BACKGROUND OF THE INVENTION
[0002] 1. Field of the Invention
[0003] This invention relates to the interpretation of mudlog and
geophysical log data with isotopic measurements associated with oil
and gas drilling operations. Specifically, the present invention
relates to the interpretation of data derived from mud gas isotopic
measurements to assess hydrocarbon charge, source identification,
maturity, reservoir compartmentalization, mis-pay, and hydrocarbon
communication concomitant with identification of lithological
seals, baffles and barriers with conventional oil and gas
exploration and production geophysical logs.
[0004] 2. Description of the Related Art
[0005] Analysis of gas samples obtained during a drilling operation
may be employed to determine geochemical information associated
with strikes of oil or gas deposits. The analysis may include the
acquisition of compositional and isotopic data of sampled
subsurface gases. This data is applied to traditional geochemical
plots and templates. The interpretation of this data is used to
provide geochemical information on the oil and gas provenance, how
thermally mature the hydrocarbons are, whether subsurface
post-generation effects were encountered during migration of the
gaseous hydrocarbons from the source rock to a reservoir, and any
problems or effects the hydrocarbons in the reservoir subsequently
experienced.
[0006] Existing well sampling techniques use physical gas samples
for compositional and isotopic analyses, obtained via wellheads,
separators, down-hole logging tools (e.g., modular dynamic
tester/repeat formation tester, etc.), canned cuttings, together
with sampled gases entrained in the mud system during drilling.
[0007] As discussed in U.S. Pat. No. 7,124,030 and U.S. Pat. No.
7,174,254, there are several problems and issues not adequately
addressed using standard mud gas chromatographic compositional
analyses and interpretations. None of the existing techniques
effectively detail or correlate geological information such as
lithological hydrocarbon seals, baffles and barriers, good
communication compartments, or gas diffusion and/or leakage into
their interpretation. Compositional data can result in false
positives and negatives where changes in operational conditions
related to drilling variables such as increased rate of penetration
or mud weight increases occur. U.S. Pat. Nos. 7,124,030 and
7,174,254 provide far more advanced methods which apply new
interpretative techniques involving mud gas chromatographic
compositional and isotopic analyses together with detailed
drilling, geological and engineering information integration.
[0008] Within the improved interpretative techniques disclosed in
U.S. Pat. Nos. 7,124,030 and 7,174,254 is the newly developed use
of hydrocarbon mixing processes to determine or suggest good
hydrocarbon communication compartments and zones.

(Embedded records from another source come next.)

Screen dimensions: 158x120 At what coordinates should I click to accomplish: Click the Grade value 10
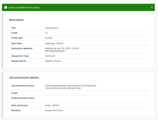[x=46, y=33]

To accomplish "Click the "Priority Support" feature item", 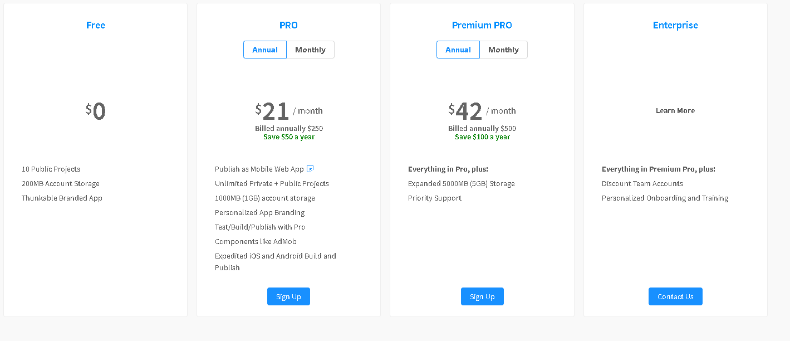I will pyautogui.click(x=435, y=198).
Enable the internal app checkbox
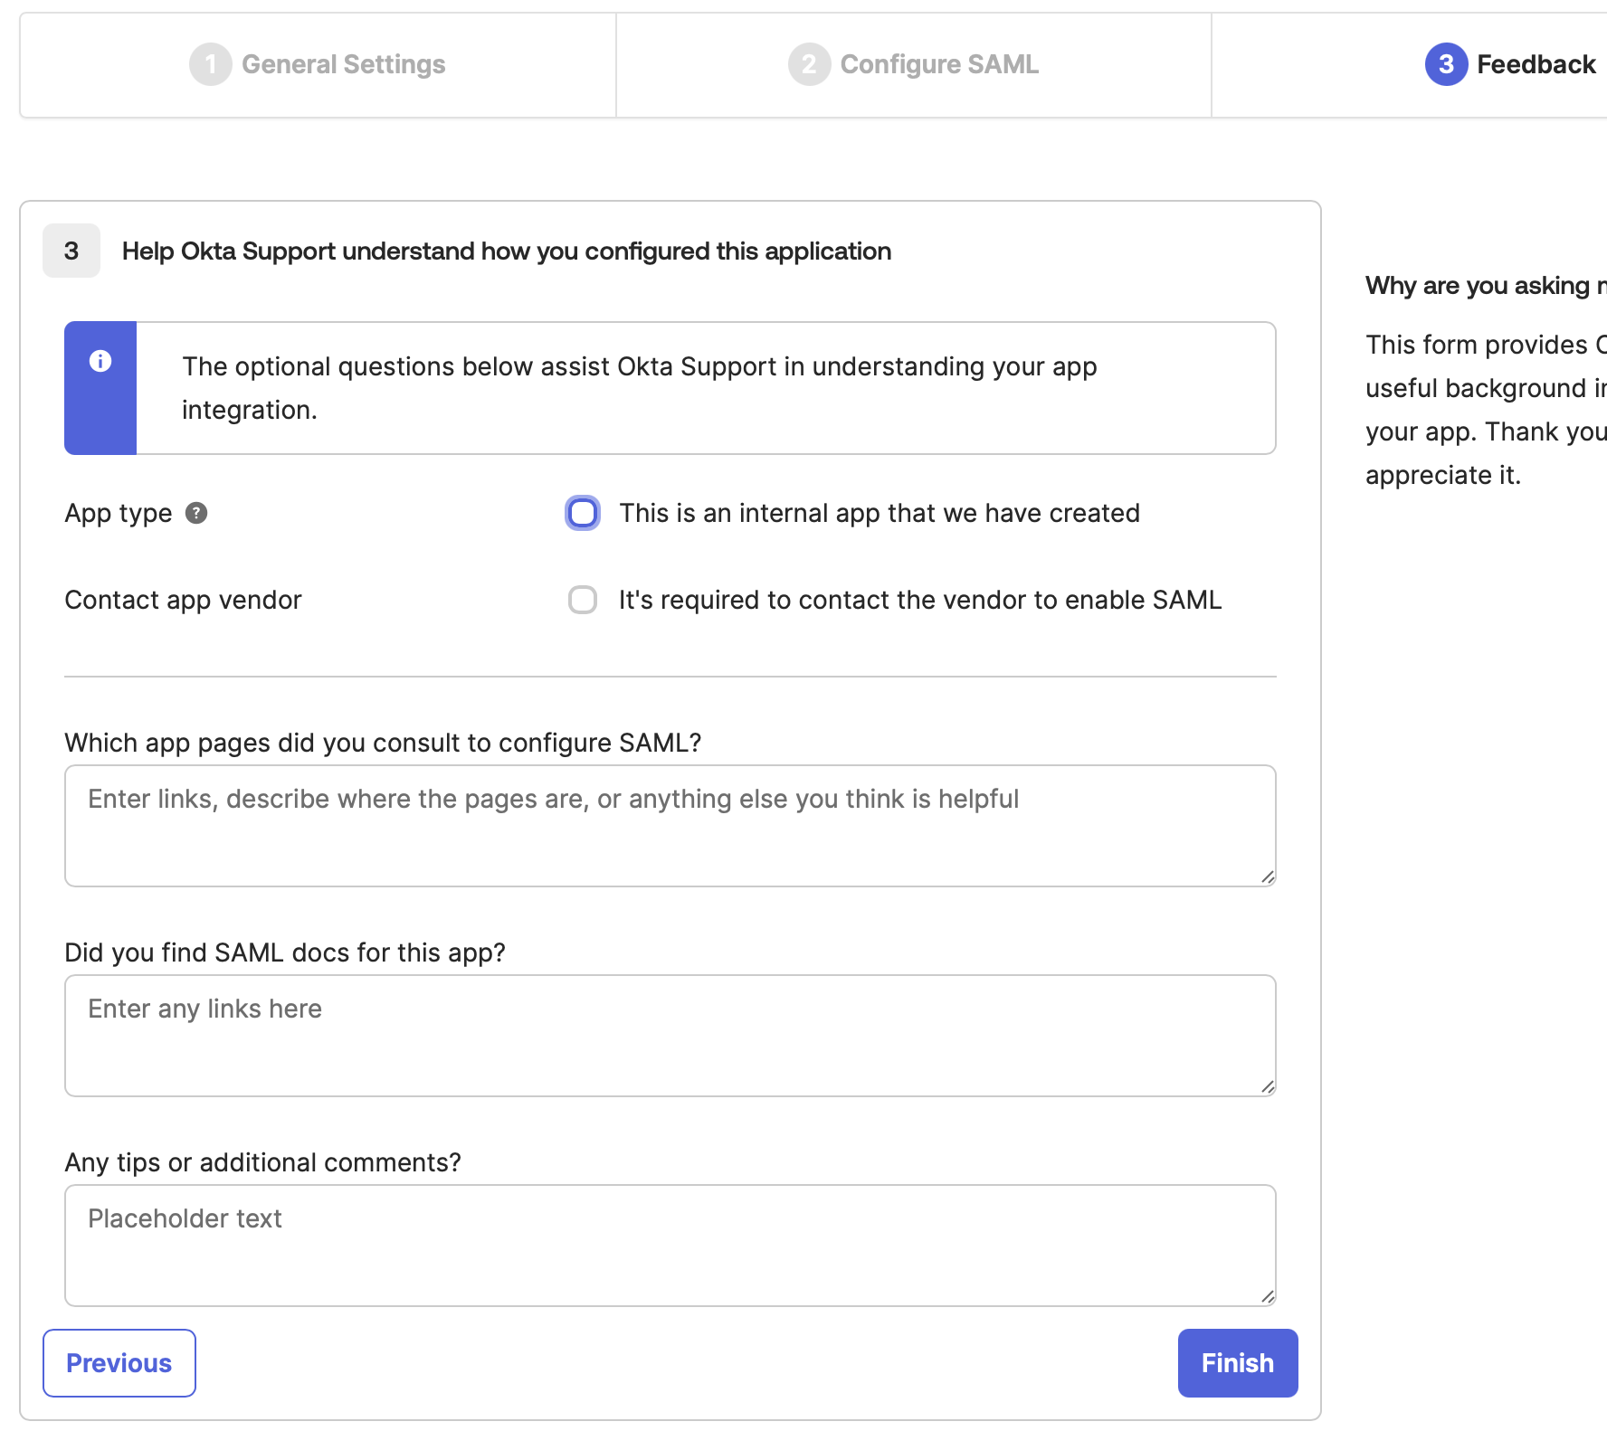The width and height of the screenshot is (1607, 1431). [583, 513]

Subsurface gas
mixing processes as defined by mixing lines are identified on plots
where hydrocarbon gas compositional and isotopic data are plotted.
The gas mixing lines may be employed and are defined by data points
falling along an identified trend line, suggesting a depth section
in the well that is in good gas communication, and therefore
representative of a compartment. Breaks in any of the
representative trends may identify approximate depth locations at
which lithological seals, baffles or other barriers to hydrocarbon
communication may in fact be present. The depth range of each trend
may be considered to reflect or suggest an interval of good
hydrocarbon communication. Furthermore, a number of seals baffles
and barriers are suggested defining these intervals, supporting the
interpretation that these intervals may be likely to show localized
hydrocarbon communication zones concomitant with potentially
serious compartmentalization issues.
[0009] In addition, U.S. patent application Ser. No. 11/671,043
incorporates the interpretative techniques disclosed in U.S. Pat.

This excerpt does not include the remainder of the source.